Nulla è cambiato in questi otto anni e lo si evince fin dalla copertina minimalista, che riporta il nostro eroe pelato in primo piano, oggettivamente non bella ma in linea con le precedenti, come se volesse sottolineare un tratto d’unione con il passato della band, riuscendoci alla grande perché, appena partiamo con il tasto play, veniamo assaliti dall’opener, ed è subito old school. Ebbene sì, il tempo di capire cosa sta succedendo, e canzoni come “Apostel” e “Skarpretter” ci ricordano che tutto è rimasto dove lo avevamo lasciato, come quando si entra in una vecchia stanza e si ritrova tutto al suo posto, con la polvere degli anni a ricoprire la superfice dei mobili. “Svartsyn” è un viaggio indietro nel tempo che non delude, condito da riff minimali a metà tra black metal e un retrogusto hard rock/punk primordiale, diretti ed efficaci.
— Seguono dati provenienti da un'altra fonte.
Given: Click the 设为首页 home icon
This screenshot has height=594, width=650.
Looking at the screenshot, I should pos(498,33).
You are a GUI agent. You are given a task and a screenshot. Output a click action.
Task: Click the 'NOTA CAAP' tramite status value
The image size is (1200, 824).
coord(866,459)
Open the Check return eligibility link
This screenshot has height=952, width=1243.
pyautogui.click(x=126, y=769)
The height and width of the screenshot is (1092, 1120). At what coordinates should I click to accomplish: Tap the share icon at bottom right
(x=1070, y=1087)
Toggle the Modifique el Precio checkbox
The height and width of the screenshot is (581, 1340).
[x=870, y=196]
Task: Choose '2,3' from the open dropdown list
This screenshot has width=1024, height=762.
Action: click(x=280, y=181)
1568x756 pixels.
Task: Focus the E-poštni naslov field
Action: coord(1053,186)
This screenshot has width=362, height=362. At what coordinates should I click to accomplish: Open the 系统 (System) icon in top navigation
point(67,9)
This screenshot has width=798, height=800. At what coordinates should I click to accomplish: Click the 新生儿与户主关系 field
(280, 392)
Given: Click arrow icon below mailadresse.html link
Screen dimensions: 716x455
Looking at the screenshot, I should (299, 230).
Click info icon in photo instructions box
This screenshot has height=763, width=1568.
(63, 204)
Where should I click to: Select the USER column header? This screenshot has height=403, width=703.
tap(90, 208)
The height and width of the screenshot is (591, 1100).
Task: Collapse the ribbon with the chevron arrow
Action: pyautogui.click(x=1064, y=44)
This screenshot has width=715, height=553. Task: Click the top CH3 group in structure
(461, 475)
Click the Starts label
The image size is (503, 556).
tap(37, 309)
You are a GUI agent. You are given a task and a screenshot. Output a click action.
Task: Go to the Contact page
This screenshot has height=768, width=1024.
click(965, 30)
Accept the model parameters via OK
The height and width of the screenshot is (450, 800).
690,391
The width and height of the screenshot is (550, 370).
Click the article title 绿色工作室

Non c’è un momento di stanca e i pezzi scorrono che è un piacere, con momenti di pura classe, come la drammatica “Evig”, l’oscura e ipnotica “Dystopi” e la conclusiva, cadenzata “Bryt I Udåd Ut”, ma in fin dei conti sarebbero da citare tutte, perché la band, pur senza fare nulla di epocale, riesce a tirare fuori quaranta minuti di black metal ortodosso e ignorante che fa tranquillamente a meno di modernismi o abbellimenti vari. Il tutto viene sottolineato da una produzione ruvida e standard, che non esagera con il volume (decisamente troppo basso) ma esalta la potenza degli strumenti, senza che uno sottometta l’altro. Parlare di epico ritorno viene difficile ma i Khold, a distanza di quasi un decennio, fanno capolino con un disco quadrato e ben suonato, che guarda alla tradizione norvegese con fare orgoglioso, coscienti del fatto di poter dire la loro grazie alla capacità dei singoli musicisti di proporre un platter sincero che, ascolto dopo ascolto, si fissa in testa per rimanerci a lungo con le sue accattivanti e lineari melodie. Conferma.